Ungarns Neonazis werden aktiv

Faschistengruppen aufgeflogen/ Gesetzlich kaum zu belangen/ Verbindungen nach Österreich  ■ Aus Budapest Roland Hofwiler

Sie nannten sich „Nationalsozialistische Ungarische Aktionsgruppe“ und standen im direkten Kontakt mit der mittlerweile verhafteten österreichischen Neonazigruppe der neuen Leitfigur Gottfried Küssel. Und dennoch ist die siebenköpfige Faschistengruppe aus dem ungarischen Györ weiterhin auf freiem Fuß, obwohl die Behörden Anfang der Woche bei Hausdurchsuchungen Munition, Gaspistolen und rechtsradikales Propagandamaterial sicherstellten und, ähnlich wie in Österreich, einen Aktionsplan zum Sturz der ungarischen Regierung.

Doch anders als in Österreich fehlen im neuen ungarischen Strafgesetzbuch adäquate Paragraphen zu nationalsozialistischen Aktivitäten.
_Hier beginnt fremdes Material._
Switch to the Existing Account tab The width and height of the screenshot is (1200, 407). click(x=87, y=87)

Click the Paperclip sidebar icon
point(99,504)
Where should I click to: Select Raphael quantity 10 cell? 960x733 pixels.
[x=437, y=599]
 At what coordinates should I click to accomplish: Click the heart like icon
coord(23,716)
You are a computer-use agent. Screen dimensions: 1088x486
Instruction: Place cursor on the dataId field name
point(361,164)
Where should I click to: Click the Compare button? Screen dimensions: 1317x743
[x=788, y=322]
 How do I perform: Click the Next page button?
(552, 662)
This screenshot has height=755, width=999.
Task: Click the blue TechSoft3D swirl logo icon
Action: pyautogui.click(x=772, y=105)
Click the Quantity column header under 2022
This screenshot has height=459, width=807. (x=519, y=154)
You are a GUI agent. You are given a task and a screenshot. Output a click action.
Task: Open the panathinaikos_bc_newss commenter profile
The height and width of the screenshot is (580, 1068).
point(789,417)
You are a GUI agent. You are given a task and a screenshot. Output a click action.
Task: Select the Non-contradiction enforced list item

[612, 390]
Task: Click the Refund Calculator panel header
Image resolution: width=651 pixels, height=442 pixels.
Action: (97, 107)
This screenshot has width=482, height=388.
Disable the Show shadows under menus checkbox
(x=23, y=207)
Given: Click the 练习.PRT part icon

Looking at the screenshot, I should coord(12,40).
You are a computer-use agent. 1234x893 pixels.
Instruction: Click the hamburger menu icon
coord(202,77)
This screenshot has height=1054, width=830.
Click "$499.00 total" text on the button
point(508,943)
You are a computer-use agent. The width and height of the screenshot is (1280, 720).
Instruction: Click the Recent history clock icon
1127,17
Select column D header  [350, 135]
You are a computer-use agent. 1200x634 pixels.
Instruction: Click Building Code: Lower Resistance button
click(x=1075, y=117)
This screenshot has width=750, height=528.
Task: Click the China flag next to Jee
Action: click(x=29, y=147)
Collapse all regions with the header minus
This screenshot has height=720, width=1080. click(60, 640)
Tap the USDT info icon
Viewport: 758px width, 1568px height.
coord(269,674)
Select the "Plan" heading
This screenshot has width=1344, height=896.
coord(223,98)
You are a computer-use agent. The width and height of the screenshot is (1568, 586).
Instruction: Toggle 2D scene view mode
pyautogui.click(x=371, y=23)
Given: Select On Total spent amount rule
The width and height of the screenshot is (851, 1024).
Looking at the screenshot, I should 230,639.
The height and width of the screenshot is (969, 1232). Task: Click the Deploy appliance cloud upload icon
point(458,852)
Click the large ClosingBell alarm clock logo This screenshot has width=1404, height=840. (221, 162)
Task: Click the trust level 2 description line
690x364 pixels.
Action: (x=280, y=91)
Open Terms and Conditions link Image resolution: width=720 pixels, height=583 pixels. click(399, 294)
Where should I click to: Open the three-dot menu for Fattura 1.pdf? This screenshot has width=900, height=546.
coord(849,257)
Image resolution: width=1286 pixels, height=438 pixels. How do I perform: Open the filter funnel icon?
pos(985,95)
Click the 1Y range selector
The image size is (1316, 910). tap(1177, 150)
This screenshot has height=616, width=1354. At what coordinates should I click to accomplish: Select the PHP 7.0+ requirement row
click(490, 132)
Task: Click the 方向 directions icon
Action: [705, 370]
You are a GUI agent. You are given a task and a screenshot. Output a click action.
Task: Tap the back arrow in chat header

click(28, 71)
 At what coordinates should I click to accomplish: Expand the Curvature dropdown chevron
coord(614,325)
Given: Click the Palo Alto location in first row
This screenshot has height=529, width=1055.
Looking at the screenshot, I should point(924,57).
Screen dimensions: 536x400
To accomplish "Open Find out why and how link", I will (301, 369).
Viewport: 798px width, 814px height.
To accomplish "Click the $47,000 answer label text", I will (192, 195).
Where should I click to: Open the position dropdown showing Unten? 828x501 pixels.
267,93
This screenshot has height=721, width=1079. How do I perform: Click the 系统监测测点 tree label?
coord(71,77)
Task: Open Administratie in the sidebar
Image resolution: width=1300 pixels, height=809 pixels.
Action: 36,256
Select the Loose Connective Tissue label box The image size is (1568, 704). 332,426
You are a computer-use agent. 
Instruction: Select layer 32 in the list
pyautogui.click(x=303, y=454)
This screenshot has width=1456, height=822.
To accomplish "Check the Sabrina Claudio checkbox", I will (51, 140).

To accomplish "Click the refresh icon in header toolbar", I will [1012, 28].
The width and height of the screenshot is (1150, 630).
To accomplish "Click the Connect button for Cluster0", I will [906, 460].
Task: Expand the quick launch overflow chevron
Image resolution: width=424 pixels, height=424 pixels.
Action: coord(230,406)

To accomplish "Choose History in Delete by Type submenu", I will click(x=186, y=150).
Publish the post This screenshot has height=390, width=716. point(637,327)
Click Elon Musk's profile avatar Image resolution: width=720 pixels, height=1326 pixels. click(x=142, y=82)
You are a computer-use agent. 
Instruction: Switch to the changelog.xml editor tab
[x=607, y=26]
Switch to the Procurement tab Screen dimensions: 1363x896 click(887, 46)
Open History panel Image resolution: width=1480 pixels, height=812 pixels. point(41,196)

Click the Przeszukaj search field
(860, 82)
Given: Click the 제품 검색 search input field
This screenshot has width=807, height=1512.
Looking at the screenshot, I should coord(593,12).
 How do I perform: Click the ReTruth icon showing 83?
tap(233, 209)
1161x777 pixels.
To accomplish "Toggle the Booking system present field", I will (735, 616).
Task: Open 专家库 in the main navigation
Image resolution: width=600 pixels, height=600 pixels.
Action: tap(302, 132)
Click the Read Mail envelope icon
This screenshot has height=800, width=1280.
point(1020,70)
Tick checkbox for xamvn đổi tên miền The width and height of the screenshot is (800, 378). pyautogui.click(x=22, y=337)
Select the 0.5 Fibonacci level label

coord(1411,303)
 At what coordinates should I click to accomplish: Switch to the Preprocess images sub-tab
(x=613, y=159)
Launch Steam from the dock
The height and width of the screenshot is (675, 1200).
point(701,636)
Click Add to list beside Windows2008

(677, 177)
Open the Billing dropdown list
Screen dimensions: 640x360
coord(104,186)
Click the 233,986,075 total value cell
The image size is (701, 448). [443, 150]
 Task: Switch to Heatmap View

Noch immer wird an dem neuen Gesetzbuch, das seit dem Regierungswechsel vor zwei Jahren ständig umgeschrieben wird, gebastelt. Überdies ist der Umgang mit Nazipropaganda seit dem Ende des Kommunismus mehr als lasch. So fand das Györer Bezirksgericht gestern auch nicht genügend Beweise für die Gefährlichkeit dieser Neonazigruppe. Schriften allein, in der der Umsturz der Regierung gefordert würden, auch kleine Mengen von Munition, reichten nicht aus zu einer Anklage. So der zuständige Richter.

Ihn schien nicht erstaunt zu haben, daß die Truppe unter ihrem Anführer Istvan Györkös in den „Pfeilkreuzern“ (Nyilas kereszt) ihre Urväter sehen und deren Erbe fortsetzen wollen. Diese Partei riß 1944 nach dem Einmarsch der deutschen Wehrmacht in Ungarn die Macht an sich. Und innerhalb weniger Monate lieferte sie Hunderttausende Juden an die SS aus. Gegen Regimekritiker aller Schattierungen wütete sie derart brutal, daß nicht wenige Menschen die Eroberung von Budapest durch die Truppen der Roten Armee als wahre Befreiung empfanden.

Doch Istvan Györkös sieht es anders. In einer Presseaussendung ließ er gestern verlauten: „Die Pfeilkreuzer verfochten die Idee des reinen Ungarntums.“ Er werde diese Ideen nun auf legalem Wege duchboxen und versuchen, seine Truppe legalisieren zu lassen. Ob es dazu kommt oder höhere Gerichtsinstanzen diese Aktivitäten stoppen werden, werden die nächsten Tage zeigen.